Re: Re: Re: [RFC v2] submodule: Respect requested branch on all clones

2014-01-14 Thread Heiko Voigt
Hi,

On Tue, Jan 14, 2014 at 11:24:45AM +0100, Heiko Voigt wrote:
 I will write another post about how I think we should/can proceed.

and here is my suggestion how we should proceed.

I think there have been many interesting ideas in this thread but IMO
some of them tried to achieve a little bit to much and were not clear
enough. I am a fan of: Keep it as simple as possible, but *no simpler*.
I think some ideas where going in the make it to simple direction.

Take my idea for feature branch support from here[1]. After thinking more
thoroughly it still too many corner cases. E.g. it is way to easy to
accidentally merge the feature branch configuration into the stable branch. But
we want to support the user properly so we need to catch stuff like that.

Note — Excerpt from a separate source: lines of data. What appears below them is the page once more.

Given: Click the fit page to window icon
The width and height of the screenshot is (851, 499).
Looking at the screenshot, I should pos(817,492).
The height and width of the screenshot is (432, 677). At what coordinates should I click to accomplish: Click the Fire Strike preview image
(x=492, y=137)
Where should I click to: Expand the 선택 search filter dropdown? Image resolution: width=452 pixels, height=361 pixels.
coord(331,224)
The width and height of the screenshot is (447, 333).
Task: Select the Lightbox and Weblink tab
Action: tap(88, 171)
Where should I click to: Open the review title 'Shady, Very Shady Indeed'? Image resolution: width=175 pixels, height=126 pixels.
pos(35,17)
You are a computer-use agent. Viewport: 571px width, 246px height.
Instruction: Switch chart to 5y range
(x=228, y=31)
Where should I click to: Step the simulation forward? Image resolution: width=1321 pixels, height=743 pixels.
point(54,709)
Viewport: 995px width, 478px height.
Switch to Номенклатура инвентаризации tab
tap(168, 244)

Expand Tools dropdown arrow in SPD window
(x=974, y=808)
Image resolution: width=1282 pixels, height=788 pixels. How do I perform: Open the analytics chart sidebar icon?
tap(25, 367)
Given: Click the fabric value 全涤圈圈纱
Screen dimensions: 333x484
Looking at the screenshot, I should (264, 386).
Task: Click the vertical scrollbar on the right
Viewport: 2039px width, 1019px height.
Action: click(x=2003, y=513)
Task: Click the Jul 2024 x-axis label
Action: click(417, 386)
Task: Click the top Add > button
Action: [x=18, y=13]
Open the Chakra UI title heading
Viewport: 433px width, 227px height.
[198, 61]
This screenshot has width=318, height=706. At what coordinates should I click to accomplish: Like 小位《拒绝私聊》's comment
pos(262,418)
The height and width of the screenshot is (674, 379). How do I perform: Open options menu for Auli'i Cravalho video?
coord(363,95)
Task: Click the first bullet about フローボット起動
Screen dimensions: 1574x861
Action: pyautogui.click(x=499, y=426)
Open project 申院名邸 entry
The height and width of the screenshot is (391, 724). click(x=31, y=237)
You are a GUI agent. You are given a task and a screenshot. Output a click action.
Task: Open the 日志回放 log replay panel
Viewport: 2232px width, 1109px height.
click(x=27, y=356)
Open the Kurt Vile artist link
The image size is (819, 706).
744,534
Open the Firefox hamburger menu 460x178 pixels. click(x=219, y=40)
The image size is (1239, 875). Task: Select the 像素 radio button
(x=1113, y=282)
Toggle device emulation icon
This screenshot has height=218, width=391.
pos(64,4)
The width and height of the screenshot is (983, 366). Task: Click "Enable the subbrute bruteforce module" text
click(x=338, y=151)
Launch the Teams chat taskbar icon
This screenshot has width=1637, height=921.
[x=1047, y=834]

Submodules are separate projects. There is a boundary between
superproject and submodule and IMO its there for a good reason. E.g.
take the typical shared code use-case. If A and B are using C
then both want to make sure a change from A does not break B's
expectations and vice versa. Thats were you usually write unit tests in
C for: Ensure that the expectations are met. The more users of the code
the higher the quality and thus the boundary for bad code should be.

I would like to step back a bit and get back to the original problem at hand:
Francescos original use case of an attached head for direct commits on a stable
branch in a submodule. How about we finish discussing the exact solution of
that first. AFAIK that is already solved with the following:

 * Trevor's first patch[2] to create a branch on initial clone of a submodule
 * A possibly a configuration variable for --remote so it can be
   set as the default update method
 * Combined with submodule.name.update=merge/rebase

That should be all (and IIRC Francesco agreed) needed for that use-case.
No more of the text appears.